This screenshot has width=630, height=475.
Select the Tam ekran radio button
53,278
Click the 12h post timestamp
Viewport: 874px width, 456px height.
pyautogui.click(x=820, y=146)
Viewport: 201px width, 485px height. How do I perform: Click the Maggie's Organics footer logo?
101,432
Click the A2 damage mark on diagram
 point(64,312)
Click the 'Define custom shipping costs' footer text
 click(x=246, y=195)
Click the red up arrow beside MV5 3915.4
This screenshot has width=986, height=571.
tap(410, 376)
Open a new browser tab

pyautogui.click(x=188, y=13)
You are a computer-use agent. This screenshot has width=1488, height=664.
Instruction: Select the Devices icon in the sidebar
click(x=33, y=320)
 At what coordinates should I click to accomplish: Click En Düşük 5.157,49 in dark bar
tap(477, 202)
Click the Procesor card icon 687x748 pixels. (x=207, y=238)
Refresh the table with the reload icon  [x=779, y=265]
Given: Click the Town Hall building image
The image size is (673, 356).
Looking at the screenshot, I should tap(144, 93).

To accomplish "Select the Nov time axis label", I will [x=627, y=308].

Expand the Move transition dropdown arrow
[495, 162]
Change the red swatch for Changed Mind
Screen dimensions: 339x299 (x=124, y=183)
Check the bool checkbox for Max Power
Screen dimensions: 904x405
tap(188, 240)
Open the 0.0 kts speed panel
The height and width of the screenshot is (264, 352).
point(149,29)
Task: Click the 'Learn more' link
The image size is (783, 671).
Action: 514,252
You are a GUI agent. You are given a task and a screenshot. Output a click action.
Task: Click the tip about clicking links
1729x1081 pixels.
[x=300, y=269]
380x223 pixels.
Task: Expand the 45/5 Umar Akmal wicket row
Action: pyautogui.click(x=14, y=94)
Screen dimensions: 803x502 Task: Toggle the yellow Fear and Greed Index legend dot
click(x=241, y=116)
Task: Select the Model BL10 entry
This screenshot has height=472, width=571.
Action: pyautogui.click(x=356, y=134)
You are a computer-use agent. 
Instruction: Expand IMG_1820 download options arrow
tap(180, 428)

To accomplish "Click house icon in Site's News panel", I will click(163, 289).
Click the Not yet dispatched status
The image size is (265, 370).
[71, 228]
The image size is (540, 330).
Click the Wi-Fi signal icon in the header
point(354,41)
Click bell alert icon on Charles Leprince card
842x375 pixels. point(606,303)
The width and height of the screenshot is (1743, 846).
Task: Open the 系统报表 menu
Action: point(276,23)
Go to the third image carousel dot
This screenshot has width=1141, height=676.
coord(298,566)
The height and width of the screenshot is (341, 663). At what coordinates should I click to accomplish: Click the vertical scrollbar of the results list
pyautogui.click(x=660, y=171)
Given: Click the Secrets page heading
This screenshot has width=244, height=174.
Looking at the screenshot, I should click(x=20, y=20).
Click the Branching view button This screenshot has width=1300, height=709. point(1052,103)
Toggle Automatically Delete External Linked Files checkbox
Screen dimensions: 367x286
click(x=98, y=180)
+++
> [ASSIGNMENT]:
For this exercise, transcribe the whole listing verbatim.

> [TASK RESPONSE]:
This screenshot has width=630, height=475.
Select the Tam ekran radio button
53,278
Click the 12h post timestamp
Viewport: 874px width, 456px height.
pyautogui.click(x=820, y=146)
Viewport: 201px width, 485px height. How do I perform: Click the Maggie's Organics footer logo?
101,432
Click the A2 damage mark on diagram
 point(64,312)
Click the 'Define custom shipping costs' footer text
 click(x=246, y=195)
Click the red up arrow beside MV5 3915.4
This screenshot has width=986, height=571.
tap(410, 376)
Open a new browser tab

pyautogui.click(x=188, y=13)
You are a computer-use agent. This screenshot has width=1488, height=664.
Instruction: Select the Devices icon in the sidebar
click(x=33, y=320)
 At what coordinates should I click to accomplish: Click En Düşük 5.157,49 in dark bar
tap(477, 202)
Click the Procesor card icon 687x748 pixels. (x=207, y=238)
Refresh the table with the reload icon  [x=779, y=265]
Given: Click the Town Hall building image
The image size is (673, 356).
Looking at the screenshot, I should tap(144, 93).

To accomplish "Select the Nov time axis label", I will [x=627, y=308].

Expand the Move transition dropdown arrow
[495, 162]
Change the red swatch for Changed Mind
Screen dimensions: 339x299 (x=124, y=183)
Check the bool checkbox for Max Power
Screen dimensions: 904x405
tap(188, 240)
Open the 0.0 kts speed panel
The height and width of the screenshot is (264, 352).
point(149,29)
Task: Click the 'Learn more' link
The image size is (783, 671).
Action: 514,252
You are a GUI agent. You are given a task and a screenshot. Output a click action.
Task: Click the tip about clicking links
1729x1081 pixels.
[x=300, y=269]
380x223 pixels.
Task: Expand the 45/5 Umar Akmal wicket row
Action: pyautogui.click(x=14, y=94)
Screen dimensions: 803x502 Task: Toggle the yellow Fear and Greed Index legend dot
click(x=241, y=116)
Task: Select the Model BL10 entry
This screenshot has height=472, width=571.
Action: pyautogui.click(x=356, y=134)
You are a computer-use agent. 
Instruction: Expand IMG_1820 download options arrow
tap(180, 428)

To accomplish "Click house icon in Site's News panel", I will click(163, 289).
Click the Not yet dispatched status
The image size is (265, 370).
[71, 228]
The image size is (540, 330).
Click the Wi-Fi signal icon in the header
point(354,41)
Click bell alert icon on Charles Leprince card
842x375 pixels. point(606,303)
The width and height of the screenshot is (1743, 846).
Task: Open the 系统报表 menu
Action: point(276,23)
Go to the third image carousel dot
This screenshot has width=1141, height=676.
coord(298,566)
The height and width of the screenshot is (341, 663). At what coordinates should I click to accomplish: Click the vertical scrollbar of the results list
pyautogui.click(x=660, y=171)
Given: Click the Secrets page heading
This screenshot has width=244, height=174.
Looking at the screenshot, I should click(x=20, y=20).
Click the Branching view button This screenshot has width=1300, height=709. point(1052,103)
Toggle Automatically Delete External Linked Files checkbox
Screen dimensions: 367x286
click(x=98, y=180)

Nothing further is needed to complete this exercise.